See only what I want you to see

Our latest example of spin comes from today’s paper where Senator Dunkley of the United Bermuda Party where he highlights the incredible drop in visitor spending from 2007 to 2009.  Mr. Dunkley is indeed correct in his analysis however one could be forgiven for questioning why he compares against only the last two years?  Indeed, looking back to 2001 through 2006 tells a different story than the picture he paints.  That doesn’t lend itself to his argument now does it?  When tourism was on its way up, the incumbent could do little less than to spin numbers in every way possible to accentuate the job they were doing, conversely now that tourism is on its way down the opposition is taking the opportunity to spin things the other way.  Politicians.

Looking at tourism numbers there is no denying that we’ve seen significant declines since 2007 highs.  Analyzing since 2007 however doesn’t paint a complete picture.

Let’s take a look at an old chart we put together back in 2007.

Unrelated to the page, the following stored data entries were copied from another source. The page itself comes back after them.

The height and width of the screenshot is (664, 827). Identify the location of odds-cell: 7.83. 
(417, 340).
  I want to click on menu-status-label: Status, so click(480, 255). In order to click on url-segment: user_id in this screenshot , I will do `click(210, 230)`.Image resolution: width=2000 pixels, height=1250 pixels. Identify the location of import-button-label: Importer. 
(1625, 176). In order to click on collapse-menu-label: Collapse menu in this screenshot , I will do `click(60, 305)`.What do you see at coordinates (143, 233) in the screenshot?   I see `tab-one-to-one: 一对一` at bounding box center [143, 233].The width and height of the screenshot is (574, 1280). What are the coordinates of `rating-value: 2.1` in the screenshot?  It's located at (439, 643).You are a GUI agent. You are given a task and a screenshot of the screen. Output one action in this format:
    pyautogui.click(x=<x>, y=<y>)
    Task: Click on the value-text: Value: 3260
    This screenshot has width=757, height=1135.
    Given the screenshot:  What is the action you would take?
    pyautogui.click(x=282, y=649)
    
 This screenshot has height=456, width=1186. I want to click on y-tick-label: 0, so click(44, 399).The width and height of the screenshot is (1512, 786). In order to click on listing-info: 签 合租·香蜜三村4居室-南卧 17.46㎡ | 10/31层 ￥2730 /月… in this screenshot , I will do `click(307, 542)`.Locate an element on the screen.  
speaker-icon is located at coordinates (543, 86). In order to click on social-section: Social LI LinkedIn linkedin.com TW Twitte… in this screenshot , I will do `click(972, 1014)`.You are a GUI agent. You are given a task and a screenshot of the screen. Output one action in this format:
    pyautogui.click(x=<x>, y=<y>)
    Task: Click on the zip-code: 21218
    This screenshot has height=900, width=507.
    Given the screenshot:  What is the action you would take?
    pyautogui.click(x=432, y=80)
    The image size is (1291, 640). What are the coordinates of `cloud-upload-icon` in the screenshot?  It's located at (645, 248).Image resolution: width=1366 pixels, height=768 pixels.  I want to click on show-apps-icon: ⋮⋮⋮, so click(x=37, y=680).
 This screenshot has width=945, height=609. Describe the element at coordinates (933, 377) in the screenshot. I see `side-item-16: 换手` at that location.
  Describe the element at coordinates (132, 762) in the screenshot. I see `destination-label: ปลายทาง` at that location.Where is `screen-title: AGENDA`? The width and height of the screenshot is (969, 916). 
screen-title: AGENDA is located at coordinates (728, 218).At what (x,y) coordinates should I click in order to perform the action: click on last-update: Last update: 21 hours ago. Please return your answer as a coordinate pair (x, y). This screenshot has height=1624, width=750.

Admittedly numbers are only presented for the first 3 quarters however a comparison of 2009’s $276 million vs. 2007’s $414 million in visitor expenditure paints a rather incomplete picture.  Noting the above chart we can see annual tourism expenditures and how Bermuda had a pretty poor few years from 2001-2004.   Is it not a bit ingenious disingenuous to leave such years out of your analysis and simply compare against the best recent year while leaving out the details for the previous few?  Though of course, doing so would lessen the dramatic effect now wouldn’t it?